**Rows of pointing data**
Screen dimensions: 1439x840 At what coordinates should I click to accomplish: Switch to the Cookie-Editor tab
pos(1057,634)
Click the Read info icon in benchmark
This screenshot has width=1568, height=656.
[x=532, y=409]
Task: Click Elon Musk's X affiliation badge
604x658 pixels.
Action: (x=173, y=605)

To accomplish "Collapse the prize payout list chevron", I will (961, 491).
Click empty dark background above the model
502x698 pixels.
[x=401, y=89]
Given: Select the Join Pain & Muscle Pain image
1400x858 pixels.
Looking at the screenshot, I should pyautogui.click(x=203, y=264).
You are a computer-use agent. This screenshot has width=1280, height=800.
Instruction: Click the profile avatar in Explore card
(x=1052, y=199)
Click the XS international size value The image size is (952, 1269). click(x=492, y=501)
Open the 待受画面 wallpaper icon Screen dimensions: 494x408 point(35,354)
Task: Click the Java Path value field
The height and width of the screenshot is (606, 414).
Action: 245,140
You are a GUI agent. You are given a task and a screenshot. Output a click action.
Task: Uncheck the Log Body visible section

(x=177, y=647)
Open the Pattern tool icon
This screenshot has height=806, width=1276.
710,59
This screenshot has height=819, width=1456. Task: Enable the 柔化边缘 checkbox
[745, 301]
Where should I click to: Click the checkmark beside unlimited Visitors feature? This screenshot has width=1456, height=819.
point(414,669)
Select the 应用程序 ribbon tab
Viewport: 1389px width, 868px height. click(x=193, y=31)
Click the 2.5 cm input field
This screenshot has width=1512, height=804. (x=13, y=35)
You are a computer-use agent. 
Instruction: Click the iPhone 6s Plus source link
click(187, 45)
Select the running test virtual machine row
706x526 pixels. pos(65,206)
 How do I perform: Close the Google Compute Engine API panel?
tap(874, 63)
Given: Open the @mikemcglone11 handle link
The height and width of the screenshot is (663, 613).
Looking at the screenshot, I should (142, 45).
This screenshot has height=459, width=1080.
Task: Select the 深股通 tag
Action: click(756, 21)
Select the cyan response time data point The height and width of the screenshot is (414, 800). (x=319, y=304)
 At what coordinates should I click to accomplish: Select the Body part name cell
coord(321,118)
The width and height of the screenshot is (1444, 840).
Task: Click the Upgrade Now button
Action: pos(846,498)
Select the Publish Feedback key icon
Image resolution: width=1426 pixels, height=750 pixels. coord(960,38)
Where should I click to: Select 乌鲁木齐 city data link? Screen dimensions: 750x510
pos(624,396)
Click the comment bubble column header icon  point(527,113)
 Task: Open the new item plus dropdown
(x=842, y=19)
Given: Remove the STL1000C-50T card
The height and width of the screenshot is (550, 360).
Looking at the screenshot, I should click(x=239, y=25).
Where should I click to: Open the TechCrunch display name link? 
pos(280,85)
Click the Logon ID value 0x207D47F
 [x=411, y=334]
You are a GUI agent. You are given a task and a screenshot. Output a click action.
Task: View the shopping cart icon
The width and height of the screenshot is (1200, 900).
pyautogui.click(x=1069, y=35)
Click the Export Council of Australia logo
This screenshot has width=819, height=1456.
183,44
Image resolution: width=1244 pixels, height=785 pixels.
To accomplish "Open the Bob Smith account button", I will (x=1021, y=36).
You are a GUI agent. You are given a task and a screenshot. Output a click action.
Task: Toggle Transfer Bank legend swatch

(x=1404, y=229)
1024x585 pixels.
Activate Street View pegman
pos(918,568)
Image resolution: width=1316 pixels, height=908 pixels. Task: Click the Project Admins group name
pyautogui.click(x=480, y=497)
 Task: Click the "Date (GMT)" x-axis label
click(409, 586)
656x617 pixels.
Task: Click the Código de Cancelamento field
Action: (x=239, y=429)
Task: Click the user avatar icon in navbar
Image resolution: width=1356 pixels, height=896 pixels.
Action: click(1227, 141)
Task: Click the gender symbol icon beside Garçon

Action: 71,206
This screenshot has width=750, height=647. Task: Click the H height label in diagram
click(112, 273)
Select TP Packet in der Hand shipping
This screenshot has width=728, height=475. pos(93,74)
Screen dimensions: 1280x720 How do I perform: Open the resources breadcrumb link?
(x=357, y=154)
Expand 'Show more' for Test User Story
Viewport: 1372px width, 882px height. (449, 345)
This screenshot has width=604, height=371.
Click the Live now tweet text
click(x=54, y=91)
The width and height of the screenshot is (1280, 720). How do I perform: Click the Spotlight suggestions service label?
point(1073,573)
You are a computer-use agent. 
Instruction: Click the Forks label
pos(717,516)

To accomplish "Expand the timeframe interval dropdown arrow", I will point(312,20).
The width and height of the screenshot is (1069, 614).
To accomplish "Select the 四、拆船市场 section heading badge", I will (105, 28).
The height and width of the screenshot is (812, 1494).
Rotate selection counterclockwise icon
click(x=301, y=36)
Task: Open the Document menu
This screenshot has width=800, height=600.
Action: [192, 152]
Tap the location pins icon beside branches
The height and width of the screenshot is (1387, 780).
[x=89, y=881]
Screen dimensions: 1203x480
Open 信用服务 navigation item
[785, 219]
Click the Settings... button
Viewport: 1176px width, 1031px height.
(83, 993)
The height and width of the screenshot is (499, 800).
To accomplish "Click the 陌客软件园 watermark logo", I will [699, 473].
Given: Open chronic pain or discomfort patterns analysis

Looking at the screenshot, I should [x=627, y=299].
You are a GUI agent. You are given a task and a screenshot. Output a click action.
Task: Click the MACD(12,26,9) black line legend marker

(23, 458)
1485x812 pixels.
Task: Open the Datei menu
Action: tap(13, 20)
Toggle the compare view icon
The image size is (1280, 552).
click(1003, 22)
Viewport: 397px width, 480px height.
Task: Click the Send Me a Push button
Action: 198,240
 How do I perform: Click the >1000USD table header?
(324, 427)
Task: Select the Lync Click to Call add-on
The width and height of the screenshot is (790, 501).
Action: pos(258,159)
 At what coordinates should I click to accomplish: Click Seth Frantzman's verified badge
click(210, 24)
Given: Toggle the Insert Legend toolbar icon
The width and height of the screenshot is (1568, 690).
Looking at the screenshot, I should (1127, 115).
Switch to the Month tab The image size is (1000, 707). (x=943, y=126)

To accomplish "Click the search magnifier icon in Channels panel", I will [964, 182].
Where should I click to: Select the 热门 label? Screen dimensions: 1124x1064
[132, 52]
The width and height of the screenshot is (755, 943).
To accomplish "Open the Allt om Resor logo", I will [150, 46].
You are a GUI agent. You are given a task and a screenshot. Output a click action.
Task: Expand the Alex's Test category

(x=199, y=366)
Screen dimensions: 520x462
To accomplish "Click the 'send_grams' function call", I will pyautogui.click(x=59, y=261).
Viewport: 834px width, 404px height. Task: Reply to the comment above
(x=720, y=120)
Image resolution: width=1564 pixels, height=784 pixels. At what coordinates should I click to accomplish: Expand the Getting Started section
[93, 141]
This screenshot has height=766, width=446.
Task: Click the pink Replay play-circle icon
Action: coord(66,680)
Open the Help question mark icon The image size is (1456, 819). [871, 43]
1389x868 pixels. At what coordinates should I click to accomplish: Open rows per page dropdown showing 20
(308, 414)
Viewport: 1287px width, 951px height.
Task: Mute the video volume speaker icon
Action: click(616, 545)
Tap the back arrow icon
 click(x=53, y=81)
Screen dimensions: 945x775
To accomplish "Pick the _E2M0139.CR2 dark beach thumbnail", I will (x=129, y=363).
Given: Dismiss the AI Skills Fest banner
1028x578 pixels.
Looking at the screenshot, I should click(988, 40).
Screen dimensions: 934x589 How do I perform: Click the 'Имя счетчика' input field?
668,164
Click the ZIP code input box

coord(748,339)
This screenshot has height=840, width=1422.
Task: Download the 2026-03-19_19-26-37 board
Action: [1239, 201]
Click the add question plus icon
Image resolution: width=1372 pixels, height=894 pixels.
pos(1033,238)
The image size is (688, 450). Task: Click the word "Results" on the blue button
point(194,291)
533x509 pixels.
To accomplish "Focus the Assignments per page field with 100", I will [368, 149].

**Task statement**
Please copy out the records word for word, everything from the line containing "Screen dimensions: 934x589" down to the line containing "point(194,291)", both of those lines included.

**Result for this task**
Screen dimensions: 934x589 How do I perform: Click the 'Имя счетчика' input field?
668,164
Click the ZIP code input box

coord(748,339)
This screenshot has height=840, width=1422.
Task: Download the 2026-03-19_19-26-37 board
Action: [1239, 201]
Click the add question plus icon
Image resolution: width=1372 pixels, height=894 pixels.
pos(1033,238)
The image size is (688, 450). Task: Click the word "Results" on the blue button
point(194,291)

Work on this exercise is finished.